BEGIN Supplied data

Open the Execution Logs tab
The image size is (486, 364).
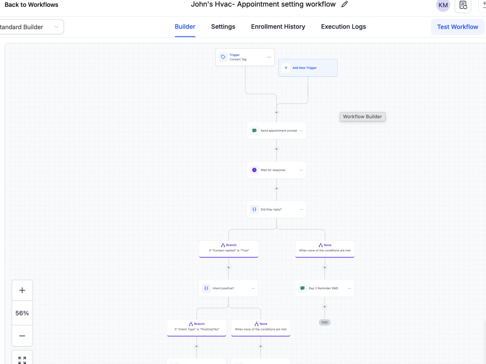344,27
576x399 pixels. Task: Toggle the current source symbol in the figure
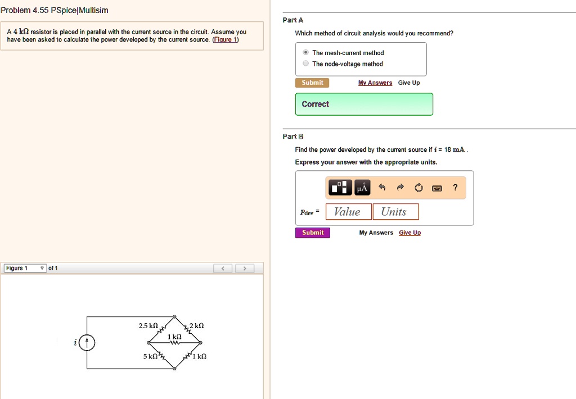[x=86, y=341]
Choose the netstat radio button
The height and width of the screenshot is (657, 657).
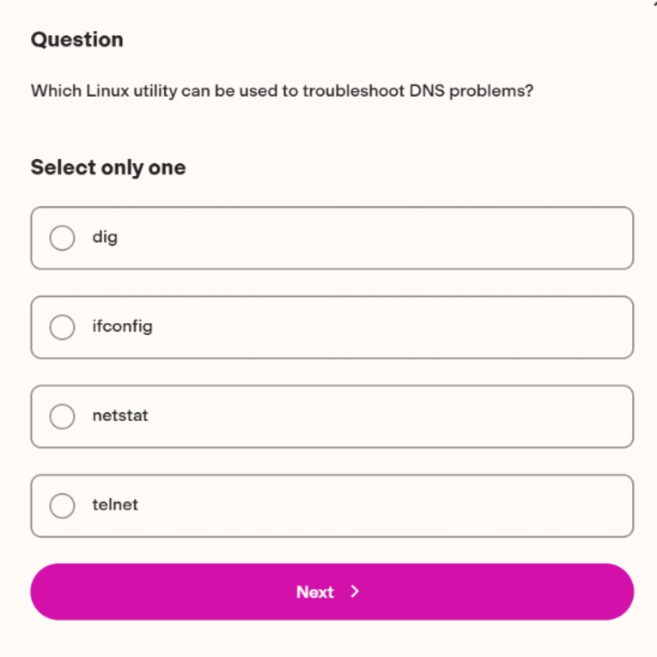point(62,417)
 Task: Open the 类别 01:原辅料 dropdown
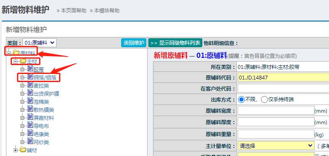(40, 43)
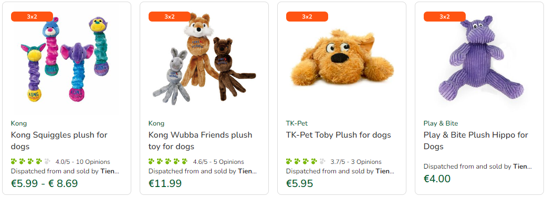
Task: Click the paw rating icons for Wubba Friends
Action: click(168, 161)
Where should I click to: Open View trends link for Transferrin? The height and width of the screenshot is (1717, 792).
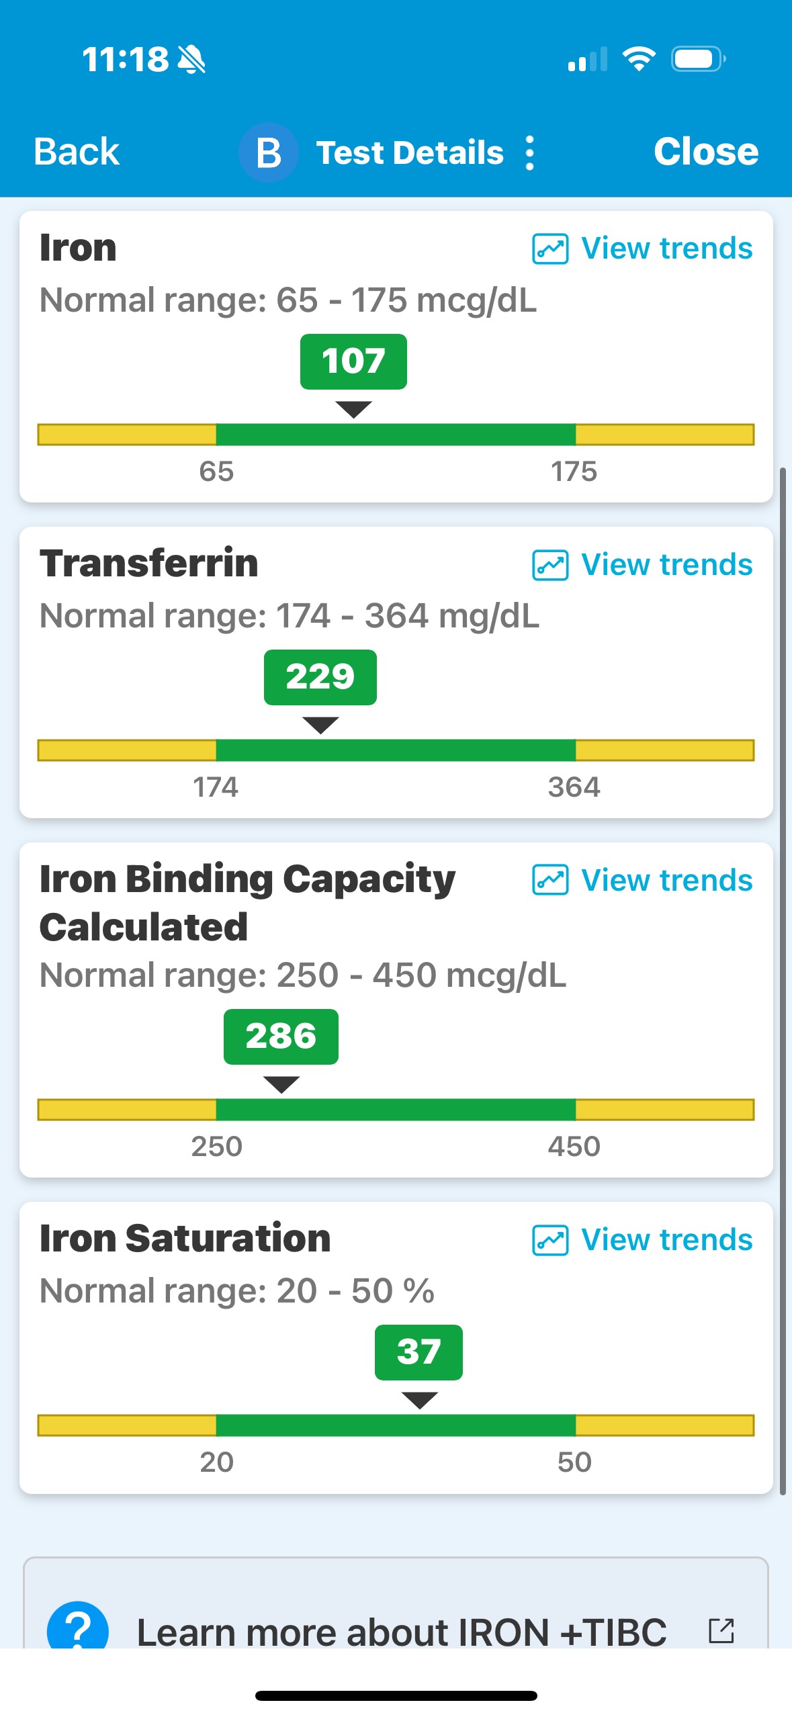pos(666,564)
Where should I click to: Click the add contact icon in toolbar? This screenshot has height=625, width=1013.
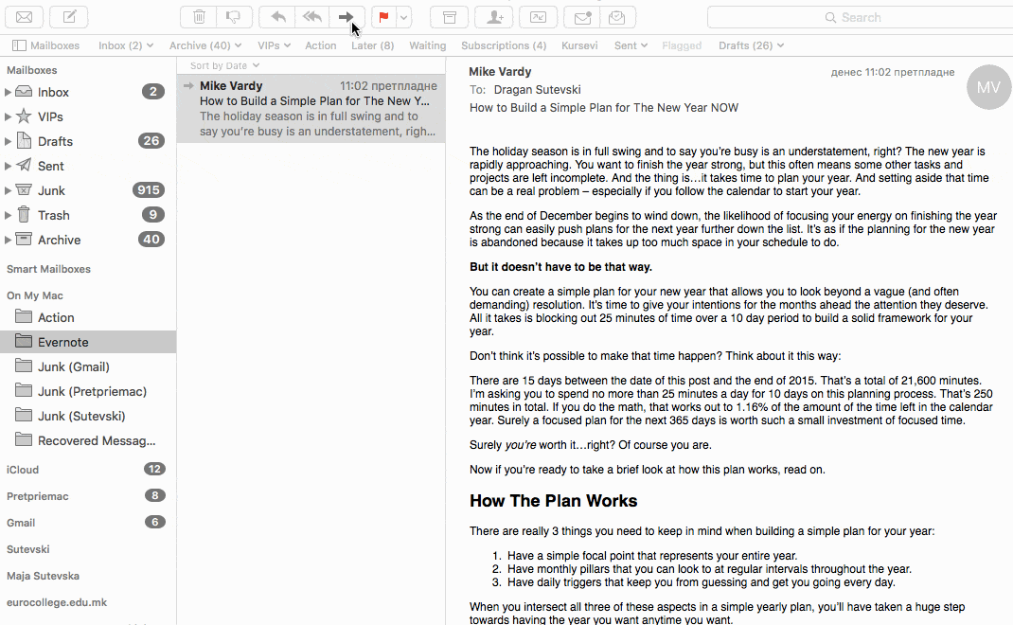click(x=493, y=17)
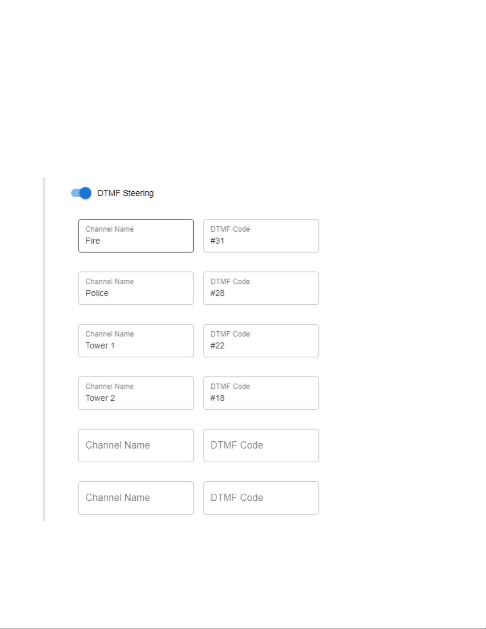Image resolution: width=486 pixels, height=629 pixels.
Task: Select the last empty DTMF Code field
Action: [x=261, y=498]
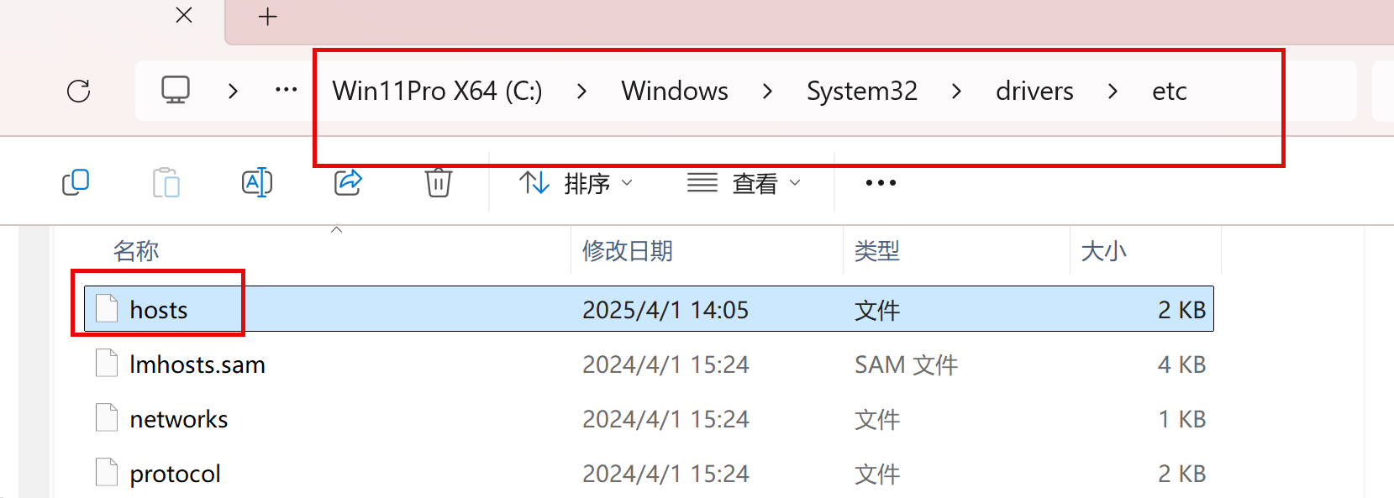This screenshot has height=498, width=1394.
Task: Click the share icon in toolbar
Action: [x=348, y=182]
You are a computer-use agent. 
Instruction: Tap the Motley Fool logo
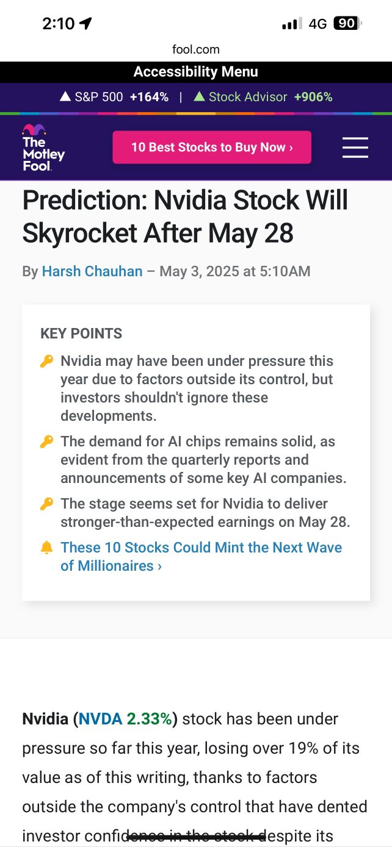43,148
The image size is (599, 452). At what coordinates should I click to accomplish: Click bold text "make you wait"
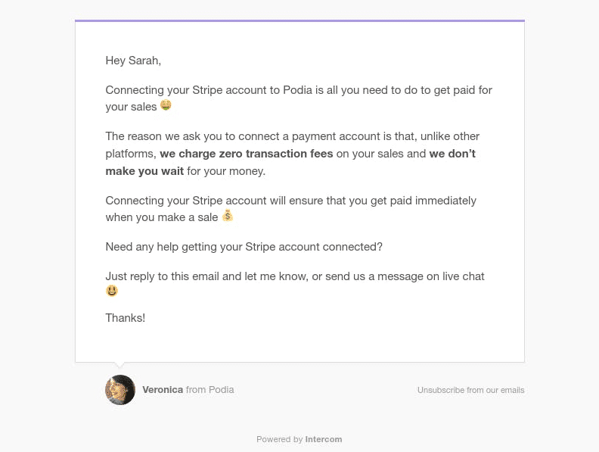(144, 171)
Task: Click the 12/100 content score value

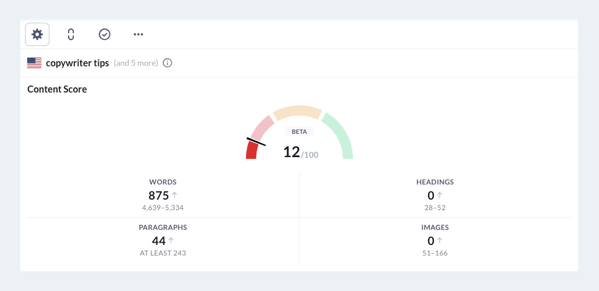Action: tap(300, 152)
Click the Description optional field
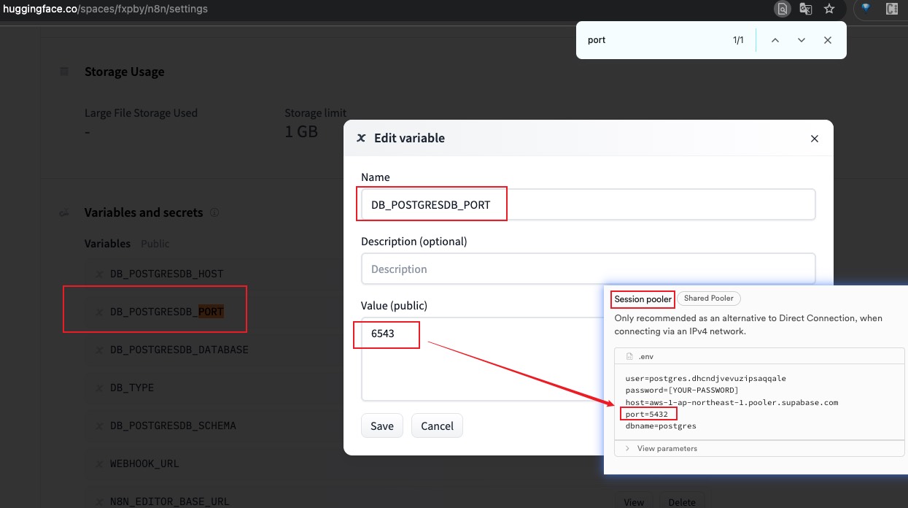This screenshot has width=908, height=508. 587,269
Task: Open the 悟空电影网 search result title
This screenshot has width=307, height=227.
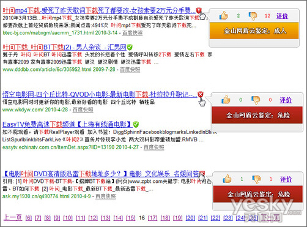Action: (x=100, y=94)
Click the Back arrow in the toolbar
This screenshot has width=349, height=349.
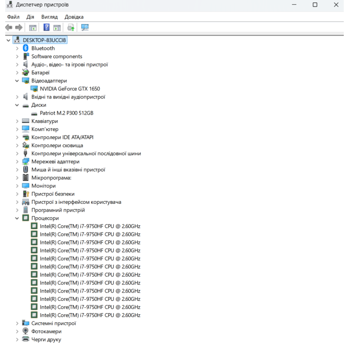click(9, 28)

END Supplied data

Repeat exactly the lines from the start of the entries down to the line with "You are a computer-use agent.", keeping both ends but none of the pictures.

▸ **Answer box**
Open the Execution Logs tab
The image size is (486, 364).
344,27
576x399 pixels. Task: Toggle the current source symbol in the figure
[x=86, y=341]
Choose the netstat radio button
The height and width of the screenshot is (657, 657).
point(62,417)
 Task: Open the 类别 01:原辅料 dropdown
(40, 43)
Task: Click the paw rating icons for Wubba Friends
Action: click(168, 161)
Where should I click to: Open View trends link for Transferrin? The height and width of the screenshot is (1717, 792).
pos(666,564)
Where should I click to: Click the add contact icon in toolbar? This screenshot has height=625, width=1013.
click(x=493, y=17)
Image resolution: width=486 pixels, height=629 pixels.
Task: Select the last empty DTMF Code field
Action: [x=261, y=498]
This screenshot has height=498, width=1394.
Task: Click the share icon in toolbar
Action: [x=348, y=182]
You are a computer-use agent. 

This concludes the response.